CREDIT: Alice Ollstein
FORT LAUDERDALE, FLORIDA—A group of seven young activists risked arrest Wednesday outside one of the most notorious private prisons in the country: the Broward Transitional Center, run by the corporation GEO Group.
The protesters locked arms and blocked the entrance to the jail, chanting, “No more injustice! Let our people go!” Some are US citizens and others are immigrants covered by the President’s Deferred Action for Childhood Arrivals program—which granted deportation relief and work permits to hundreds of thousands of undocumented people who were brought to the US as children.
As they were handcuffed by police, they said they hoped their action would pressure President Obama to include people currently detained in the facility in his anticipated administrative action on immigration.
“This is the President’s opportunity to stand with immigrant families,” said Felipe Sousa-Rodriguez with the group United We Dream. “There are hundreds of mothers and fathers, sisters and brothers behind the walls of the Broward Transitional Center who deserve to be free, with their families, and protected from deportation.”
The protest comes as watchdog and activist groups across the country are calling attention to the growing political influence of the private prison industry, and how it has come to dominate the immigration detention market.
In July, GEO Group’s CEO hosted a $10,000 per-plate fundraiser for Governor Rick Scott, a major supporter of prison privatization who is currently running for reelection. In Arizona, the same corporation became the top financial contributor to state House member John Kavanagh (R), who pushed to increase their already lucrative contract earlier this year.
Overall, during the past 12 years, GEO Group has given at least $4.3 million dollars directly to candidates, in addition to contributions they have made to political action committees, according to the National Institute on Money and Politics.

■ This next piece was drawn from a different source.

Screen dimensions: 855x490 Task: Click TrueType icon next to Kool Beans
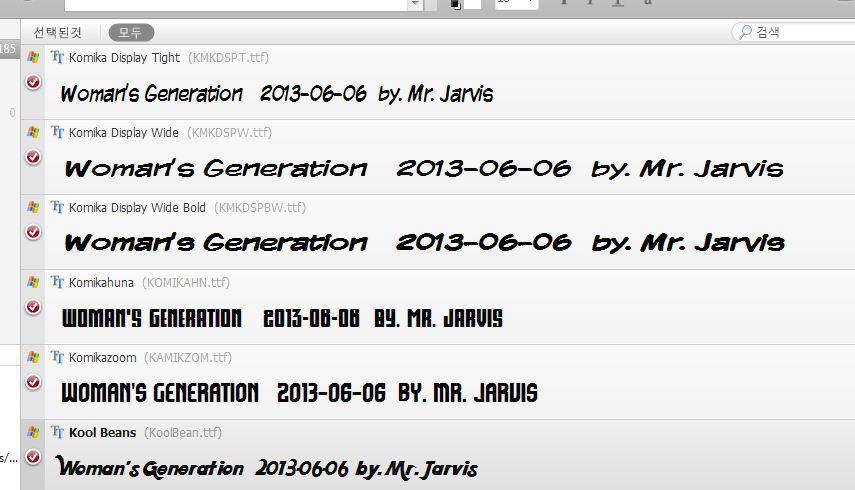pos(57,432)
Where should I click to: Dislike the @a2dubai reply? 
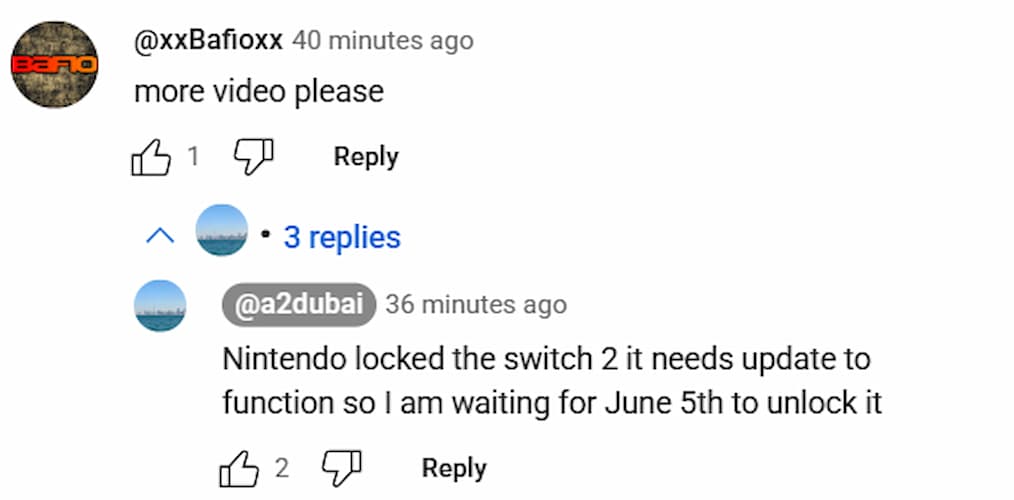pos(340,467)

Their money has gone to both Republicans, Democrats and third party candidates. Though they have given most heavily to the GOP overall, their top recipient is Democratic Governor Jerry Brown of California. They also spent lavishly on influencing Senators on both sides of the aisle who were instrumental in crafting the comprehensive immigration reform bill that never made it to President Obama’s desk. That bill, which clocked in at over 1,000 pages, included provisions to expand enforcement programs like Operation Streamline, which increase incarceration of immigrants in private prisons.
It’s unknown what the company’s position is on the type of broad deportation relief immigrant rights activists are calling for. But in its annual financial report to the Securities and Exchange Commission this year, the corporation suggested that some changes to current laws would hurt its bottom line: “Immigration reform laws which are currently a focus for legislators and politicians at the federal, state and local level…could materially adversely impact us.”

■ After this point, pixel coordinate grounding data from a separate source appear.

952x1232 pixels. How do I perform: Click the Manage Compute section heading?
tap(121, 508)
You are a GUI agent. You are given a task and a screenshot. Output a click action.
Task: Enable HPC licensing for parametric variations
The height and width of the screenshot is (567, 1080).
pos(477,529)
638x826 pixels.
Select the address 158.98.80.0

But many legal rights advocates, including Florida-based social worker Grace Toapanta, have blasted the company for profiting off of locking people up. “There are businesses within businesses there,” she said. “They set bail so high. And making a phone call—every minute costs too much money. They’re enriching themselves off the most needy.”
Toapanta, who volunteers visiting incarcerated immigrant women, spoke to ThinkProgress at a recent Immigration Town Hall held just a few miles from the Broward Transitional Center in Fort Lauderdale, Florida. She was joined by others who had experienced incarceration personally, including young father Eduardo Vazquez, who testified about being detained and held at Broward after he was stopped by police while riding his bicycle to his construction job earlier this summer.
“They treated us like slaves,” he told ThinkProgress. “They had us shackled in chains like we were dangerous criminals.”
Vazquez journeyed alone from El Salvador in 2002, when he was 15 years old, to try to earn money to support his single mother and younger siblings. He applied for Temporary Protected Status on arrival, but was told he wasn’t eligible. He was rejected again in 2004, and in 2012 failed to qualify for President Obama’s Deferred Action for Childhood Arrivals program because he lacked the proper documents proving his age and when he entered the country. Since then, he said, “I’ve been living in the shadows, and in fear all the time.”
After local immigrant rights groups mobilized on his behalf, he was released from Broward on $1,500 in bail, and is now waiting for a court date. He said he will plead not to be separated from his two young US citizen who he currently supports.
“I feel that the US is my home. It’s where I want to see my children grow up and have a good quality of life and have a profession.”
He told ThinkProgress he hopes the Congress members who organized the event–Florida House Democrats Ted Deutch and Joe Garcia–will be moved to push for relief for other undocumented parents like him, especially those locked up in for-profit detention centers.
Garcia told ThinkProgress he agrees, and has already written to President Obama urging him to issue an executive order. “I think there are people who have been here for a decade, for 5 years, who are here for family reunification, that pose no security risk,” he said. “Why are we detaining them and having [deportation] processes for them? Let’s put them in a [Temporary Protected Status] category.”
Deutch, who has long been critical of conditions at Broward, added that he wants the government to conduct a case by case review of every immigrant detainee and explore alternative to detention for “the lowest enforcement priorities.”
An executive action by President Obama is expected within the next few months.